After reading it, I was given the task to write an article on RSG on how to opt out of Uber’s Mandatory Arbitration clause since drivers have to sign these agreements in order to continue driving. In the article above, I provided a link that will make it very easy to opt out correctly and quickly. Drivers have 30 days to opt out from the day they electronically sign the agreement. Other drivers like Jay, are going the arbitration route though.
Now, Uber is back with more changes to their driver agreements, and I am up to the task of deciphering it for the drivers. For me personally, there are some very troubling paragraphs in the new agreement.
This will be a long article with a lot of screenshots with commentary attached for highlighted sections. You can take a look at all of the PAA documents in their entirety here. Please go through the whole article and let me know if my concern is valid with your comments below.
What’s in Uber’s New Terms of Service and Other Agreements?
Uber’s alphabet soup consists of: TOS, TSA, PAA
- Terms of Service (TOS) Older Versions
- Technology Services Agreement (TSA) November 15, 2019 version
- Platform Access Agreement (PAA) January 6, 2020 version
All of the above have changed drastically in language, especially the new Platform Access Agreement (PAA) from the previous ones since AB5 became law in California as of January 1, 2020.
The new PAA clearly is placing the Driver as Uber’s technology platform customer and the Passenger as our Peer to Peer (P2P) services customer. Uber is basically acting as a payment collection agent for the drivers and charging drivers a 20-28% Service Fee to access its technology platform. This means that the receipts the passengers receive now are sent by Uber on behalf of the drivers.

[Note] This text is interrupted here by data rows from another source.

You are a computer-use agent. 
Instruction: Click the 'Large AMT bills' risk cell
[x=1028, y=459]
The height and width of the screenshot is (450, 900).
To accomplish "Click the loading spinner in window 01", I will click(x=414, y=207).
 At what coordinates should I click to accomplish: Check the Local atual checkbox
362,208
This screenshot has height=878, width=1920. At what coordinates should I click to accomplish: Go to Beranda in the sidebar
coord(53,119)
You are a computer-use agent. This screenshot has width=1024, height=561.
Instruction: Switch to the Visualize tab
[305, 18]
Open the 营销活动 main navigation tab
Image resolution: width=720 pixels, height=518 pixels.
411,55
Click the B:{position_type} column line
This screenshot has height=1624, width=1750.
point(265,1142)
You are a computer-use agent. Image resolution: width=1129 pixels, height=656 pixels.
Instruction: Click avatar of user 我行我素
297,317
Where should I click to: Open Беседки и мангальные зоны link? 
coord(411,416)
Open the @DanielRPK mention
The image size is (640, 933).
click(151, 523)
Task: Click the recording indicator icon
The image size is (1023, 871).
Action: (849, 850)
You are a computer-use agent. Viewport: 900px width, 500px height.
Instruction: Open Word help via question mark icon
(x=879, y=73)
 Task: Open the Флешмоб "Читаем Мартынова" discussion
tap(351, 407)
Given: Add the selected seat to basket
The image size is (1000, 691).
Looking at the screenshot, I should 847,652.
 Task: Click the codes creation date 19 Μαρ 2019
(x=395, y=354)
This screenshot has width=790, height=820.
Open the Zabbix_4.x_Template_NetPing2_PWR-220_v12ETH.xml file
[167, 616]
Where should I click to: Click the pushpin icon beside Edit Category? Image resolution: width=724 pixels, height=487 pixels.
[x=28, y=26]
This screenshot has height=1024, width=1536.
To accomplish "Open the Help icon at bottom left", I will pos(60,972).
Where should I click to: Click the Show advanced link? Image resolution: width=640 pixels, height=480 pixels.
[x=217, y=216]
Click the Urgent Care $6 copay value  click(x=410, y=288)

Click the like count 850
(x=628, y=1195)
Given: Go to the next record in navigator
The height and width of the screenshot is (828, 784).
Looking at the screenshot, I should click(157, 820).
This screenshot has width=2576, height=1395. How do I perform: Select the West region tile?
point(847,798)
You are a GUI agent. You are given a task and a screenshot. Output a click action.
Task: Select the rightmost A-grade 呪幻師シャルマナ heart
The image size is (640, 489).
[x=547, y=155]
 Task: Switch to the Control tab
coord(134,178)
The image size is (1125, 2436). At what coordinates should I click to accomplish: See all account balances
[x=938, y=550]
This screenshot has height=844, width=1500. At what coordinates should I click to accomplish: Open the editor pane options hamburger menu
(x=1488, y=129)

Drivers charge the passengers by miles and minutes (Uber still sets the rates, and in Los Angeles they are 60 cents a mile and 21 cents a minute) for transportation services provided plus applicable surge, tolls, fees, etc. Uber simply collects the fare from the passenger, deducts their so called platform Service Fee and pays the driver a fixed percentage of the fare (75% in most cases).
Uber separately charges the passenger a new Marketplace Fee (now variable by the way but $3 in most cases) for using the Uber technology platform. The driver does not know how much this fee is and it is excluded from the driver’s Fare Details.
Driver and Passenger Agreements with Uber
Please, take a look at all the highlighted sections below as well as I urge you to take your time and read the content on all the screenshots attached.
1.1 Could it be clearer that Uber is not considering drivers as employees? They don’t want to touch the word Employee with a ten foot pole!
1.2 First sentence cracks me up! Uber says they don’t control us, but I disagreed in my recent article, “I Got Skunked By The Uber Algorithm”. Algorithms decide which rides to allocate to which driver and when. Let’s not kid ourselves here, Uber is in total control of the driver other than when to turn the app on or off. Even that is questionable, as many of you may have noticed. Uber has a tendency to turn your app off, throttling you or putting you in quiet time outs for a period of time after declining too many requests.
2.6 Accepting ride requests creates a direct business relationship between the Driver and the Passenger! We provide transportation services to the Riders, because they are our customers.
2.7 More clear language that I will not get to wear my Uber shirt and hat any time soon.
2.9 Funny, I always thought there’s fuzzy math applied to my driver ratings!
I had to underline everything regarding Insurance coverage. I probably read this page at least half a dozen times. What is most troubling for me is in Sections 3.3 and 3.4! We will maintain Workers Comp Insurance? Since when?
In 3.4 above, Uber clearly states that they may reduce or cancel the policy that has been provided by them. Do we have Uber maintained insurance or not? Are we covered in case of an accident? How many drivers out there have insufficient coverage? They may be one accident away from a lifelong disaster. So far, when I accept a ride, I immediately take a look at the Waybill for that specific trip and take a screenshot of it.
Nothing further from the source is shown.